Todos esses projetos e realizações buscam manter viva (e jogável!) a genialidade de trabalhos antigos que tornaram-se referencia para gêneros, desafios e jogabilidade, entre outros fatores determinantes do game design. Apesar desta importância histórica, os velhos games ficam no aguardo de serem novamente ‘bootados’ para mais uma partida e do merecido crédito pela criatividade e pioneirismo.

Há quem afirme que a emulação de sistemas de consoles antigos não seja um reconhecimento efetivo da importância de determinado jogo ou plataforma, visto que perdem-se elementos essenciais do recurso, como o design original dos consoles e controles e a ergonomia proporcionada (ou não) por estes lançamentos, e não podemos tirar a razão destas procedentes críticas, já que, mesmo apreciando a arte e a jogabilidade concebidas para o game, perde-se, por outro lado, a experiencia imersiva originalmente proporcionada pelos dispositivos idealizados em suas diferentes épocas.

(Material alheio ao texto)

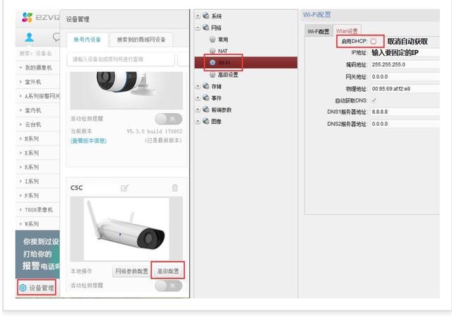Image resolution: width=452 pixels, height=316 pixels.
Task: Expand the 系统 tree node
Action: point(198,16)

Mas eu, particularmente, recebo com muito otimismo estas iniciativas. A história da humanidade está cheia de bons exemplos de preservação da memória e da cultura de gerações passadas. A certo momento da revolução literária alguém considerou, muito adequadamente, que talvez fosse importante, para uma melhor análise antropológica de nossa espécie, a criação de um acervo com uma expressiva amostragem do farto material escrito já produzido, e não somente as obras dos grandes mestres, para que se pudesse preservar o pensamento coletivo de momentos sociais distintos da humanidade na tentativa de compreender melhor, futuramente, nosso caótico processo evolutivo.

Lembro que quando ia ao cinema nas décadas de 70 e 80 havia um programa chatérrimo que antecedia aos filmes e que era produzido pelo Primo Carbonari, um gentil italiano, hoje já falecido, que tive o prazer de conhecer pessoalmente. Li há alguns anos em algum lugar que todo o material por ele produzido estava sendo recolhido e estudado, como um importante registro de uma época singular em que a sociedade brasileira vivia sob a opressão do militarismo e como agíamos e reagíamos a isso.

Da mesma forma, por muito tempo a imensa produção de games foi objeto de críticas e descaso por anos a fio e agora começa a receber alguma atenção, com foco cultural e educativo. Isto não nos permitirá apenas entender os detalhes que compõem a criação de games e, consequentemente, a produção de games melhores, mas irá possibilitar também uma análise mais rica e apropriada do momento vivido na eclosão desta nova mídia e do significado dos desdobramentos sociais, cognitivos e culturais provocados pelo advento deste fenômeno.

Por fim, ocorreu-me um outro paralelo: O game velho está ficando como o canto de Gardel: cada dia melhor!

Atualização: boa parte dessas iniciativas de preservação dos jogos e da cultura gamer já não existe hoje, 15 anos depois (assim como o próprio site GameCultura, lamentavelmente). Novos recursos para jogar clássicos do passado por meio da nuvem estão disponíveis e parecem suprir, em parte, esses ideais do passado. Os jogos de interação, que tanto cresceram ao longo desse tempo, no entanto, não contam, com qualquer suporte de registro e arquivamento, relegados ao esquecimento. Por meio dessa artigo, é possível observar, também, que meus textos ficaram menos opinativos e mais técnicos e analíticos. São as mudanças que o tempo promove.